In the 1950s and 1960s, he collected Wilding stamps, the first definitive issues of HM Queen Elizabeth’s reign. At the same time, his work required him to study security printing which helped him in his philatelic activities. His first articles began appearing in the philatelic press.
From their introduction in 1967, he studied and collected Machins, the definitive stamps carrying The Queen’s head designed by Arnold Machin. Soon after Britain adopted decimalised currency in February 1971, DGAM (with three other eminent philatelists) founded two Study Circles, the aims of which were to promote the collection and study of modern philately. The two bodies were the Great Britain Decimal Stamp Book Study Circle (GB DSB SC) and the British Decimal Stamps Study Circle (BDSSC). These two later combined to become the Modern British Philatelic Circle which continues to flourish today with a membership of over 500 people world-wide.
DGAM was the founding Editor of GB DSB SC. He devised many of the nomenclatures to describe the books’ characteristics and these nomenclatures are today’s accepted international standards.
He was a prolific writer for the British Philatelic Bulletin and was been voted ‘Favourite Bulletin author’ in a poll of the readers in most of the years that the polls were held. He managed to translate his deep knowledge and enthusiasm for the subject into articles which have a wide topical interest.
As well as writing for the Circles’ publication and the Philatelic Bulletin, he wrote and published many articles for a wide variety of publications including The GB Journal of the Great Britain Philatelic Society and Stamp Collecting magazine. These complemented his own personal publications.

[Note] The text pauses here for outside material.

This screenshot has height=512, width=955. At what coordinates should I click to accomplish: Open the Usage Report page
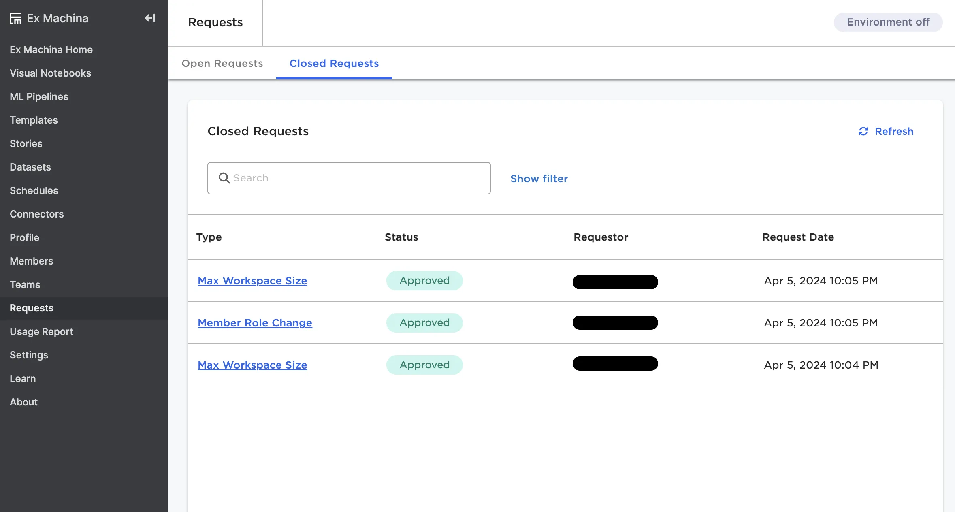tap(41, 331)
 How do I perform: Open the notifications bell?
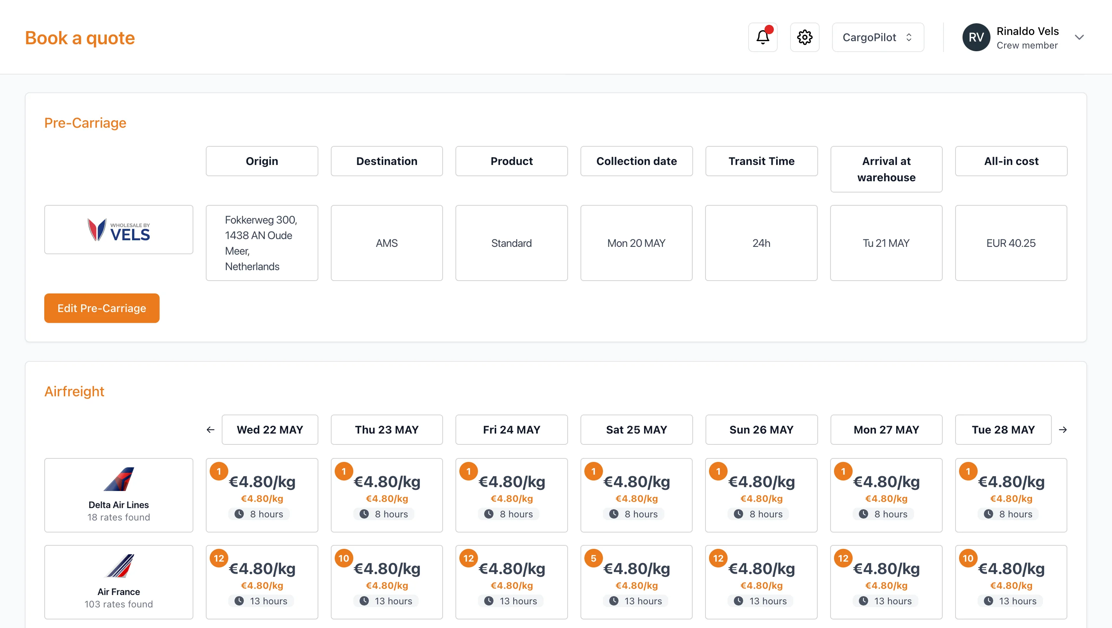[762, 37]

During his studies, he was not content with the way that established catalogues were handling the potential criteria to study Machin stamps. In the end, he decided to write his own reference work, with an aspiration to be as exhaustive and precise as possible.
To many, his greatest achievement has been the writing and publishing of The Complete Deegam® Machin Handbook, which details all aspects and features of the Machin issues and is universally accepted as the ‘bible’ on the subject. First published in 1993, a second and a third edition followed. The latter, in July 2003, contained 1,272 pages. This renowned work received accolades from far and wide. Amongst the awards given for this work have been the National Postal Museum medal for research (1997); Gold Medal at ChicagoPex (1997); Silver Gilt medal, Stampex (1997); Vermeil, Palmerston, New Zealand (1997); Gold medal, Korpex 2000.
The present electronic edition, available on CD-ROM only, first arrived on the scene in April 2010. The files are regularly updated every eight weeks or so. The issued version is thus always current. Companion Deegam® Reports are made available to subscribers.
Such was Douglas’s contribution to modern philately that he was honoured by being made a Fellow of The Royal Philatelic Society London, granted in December 2011.
Aside from the Machins, Douglas collected British perfins on covers. Outside of philately, he was interested in photography and, in particular, the macro photography of insects. Some of his trips abroad provided some fascinating subjects!
He was very much a family man and shared most of his adult life with his wife, Kath, who died in 2014. They had two daughters, Delia and Fiona, and they and their families were Douglas’s greatest interests. He will be sorely missed.
As Douglas wished, the Deegam project will continue.